The two-story, four-wing 600,000-square-foot Huoshenshan facility—the first one completed—features an intensive care unit, patient wards, consultation rooms and medical equipment rooms, as well as separate quarantine wards to reduce the risk of cross infection.

It took only 10 days to build this!

The hospitals consist of prefabricated modules that are made from interlocking insulated panels. Each unit is about 100 square feet—big enough to accommodate two beds and medical support equipment. In addition, the units are depressurized so air is drawn into the rooms. This is a common practice used to prevent airborne organisms from escaping the room.

The hospital was built with prefabricated modules.

The units are on pillars to keep them off the ground—to prevent soil pollution and to accommodate pipelines. The foundation itself consists of concrete; under that surface are alternating layers of geotextiles, made of synthetic fabric, and waterproof mats.

On January 24, 2020, a battalion of bulldozers, trucks and excavators started rushing to clear and level the ground at the eight-acre Huoshenshan site. Days later, the foundations were laid and workers started assembling the frames of the units and building the field hospital. Staff, including 1,400 military medical workers, then arrived to set up and test medical devices, and prepare the facility to admit patients. And on February 4, the hospital admitted its first 50 patients—even as construction on the facility was still being completed.

It took 7,000 construction workers and 1,000 construction machines working 24 hours a day to build the facility. Workplace safety precautions were heightened during construction—workers regularly had to submit to temperature checks and other measures to detect any coronavirus infection.

That vigilance continues now that the construction has been completed.
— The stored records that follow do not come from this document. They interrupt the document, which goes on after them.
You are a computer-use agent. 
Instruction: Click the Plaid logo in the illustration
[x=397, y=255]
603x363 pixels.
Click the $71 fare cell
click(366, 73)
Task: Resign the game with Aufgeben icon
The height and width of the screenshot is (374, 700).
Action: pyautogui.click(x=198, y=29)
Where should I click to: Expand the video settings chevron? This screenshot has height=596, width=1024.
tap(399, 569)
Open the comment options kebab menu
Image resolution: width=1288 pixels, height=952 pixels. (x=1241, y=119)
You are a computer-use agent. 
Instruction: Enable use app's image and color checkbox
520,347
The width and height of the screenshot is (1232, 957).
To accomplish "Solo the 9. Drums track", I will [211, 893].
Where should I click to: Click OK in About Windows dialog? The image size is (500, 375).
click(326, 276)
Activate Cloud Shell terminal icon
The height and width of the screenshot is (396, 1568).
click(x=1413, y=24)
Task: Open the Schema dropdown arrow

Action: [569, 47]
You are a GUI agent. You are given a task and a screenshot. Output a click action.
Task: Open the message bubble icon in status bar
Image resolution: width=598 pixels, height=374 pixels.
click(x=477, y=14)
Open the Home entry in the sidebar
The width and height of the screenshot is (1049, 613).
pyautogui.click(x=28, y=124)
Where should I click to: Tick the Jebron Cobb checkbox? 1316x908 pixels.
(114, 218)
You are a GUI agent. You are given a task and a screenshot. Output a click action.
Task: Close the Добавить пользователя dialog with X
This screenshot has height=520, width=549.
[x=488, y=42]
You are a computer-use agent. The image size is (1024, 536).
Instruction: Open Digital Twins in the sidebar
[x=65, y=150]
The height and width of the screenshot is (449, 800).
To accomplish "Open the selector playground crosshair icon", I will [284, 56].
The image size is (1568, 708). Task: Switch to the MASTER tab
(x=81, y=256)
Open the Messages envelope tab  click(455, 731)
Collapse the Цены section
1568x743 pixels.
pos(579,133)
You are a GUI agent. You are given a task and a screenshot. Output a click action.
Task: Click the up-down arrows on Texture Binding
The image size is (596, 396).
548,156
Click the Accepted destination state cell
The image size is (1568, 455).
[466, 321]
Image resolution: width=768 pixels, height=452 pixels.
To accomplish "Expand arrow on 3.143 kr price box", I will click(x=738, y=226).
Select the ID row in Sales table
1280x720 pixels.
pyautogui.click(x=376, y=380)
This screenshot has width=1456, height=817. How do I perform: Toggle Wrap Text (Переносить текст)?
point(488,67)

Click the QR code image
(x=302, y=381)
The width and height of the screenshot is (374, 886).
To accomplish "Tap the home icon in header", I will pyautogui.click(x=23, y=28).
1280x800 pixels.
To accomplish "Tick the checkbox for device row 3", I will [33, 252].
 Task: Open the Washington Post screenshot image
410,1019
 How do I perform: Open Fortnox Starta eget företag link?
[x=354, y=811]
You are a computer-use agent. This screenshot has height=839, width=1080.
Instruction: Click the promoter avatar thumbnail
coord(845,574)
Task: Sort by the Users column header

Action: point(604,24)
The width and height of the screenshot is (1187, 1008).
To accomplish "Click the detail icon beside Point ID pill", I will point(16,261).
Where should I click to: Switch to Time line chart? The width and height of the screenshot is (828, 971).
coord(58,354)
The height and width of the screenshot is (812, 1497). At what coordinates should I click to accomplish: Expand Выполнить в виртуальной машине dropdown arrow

The finished rooms feature doubled-sided cabinets with ultraviolet disinfection systems that allow hospital staff to deliver supplies without having to enter occupied rooms and ventilation systems that quarantine the patients. The hospital also uses infrared scanners that can detect whether any staff member has a fever—a telltale sign of coronavirus infection.

Time-lapse video of the hospital construction.

This isn’t the first time that China has built a hospital at this pace. The two new hospitals are in fact based on the facility built to handle the SARS outbreak in 2003—a hospital that was built in only seven days.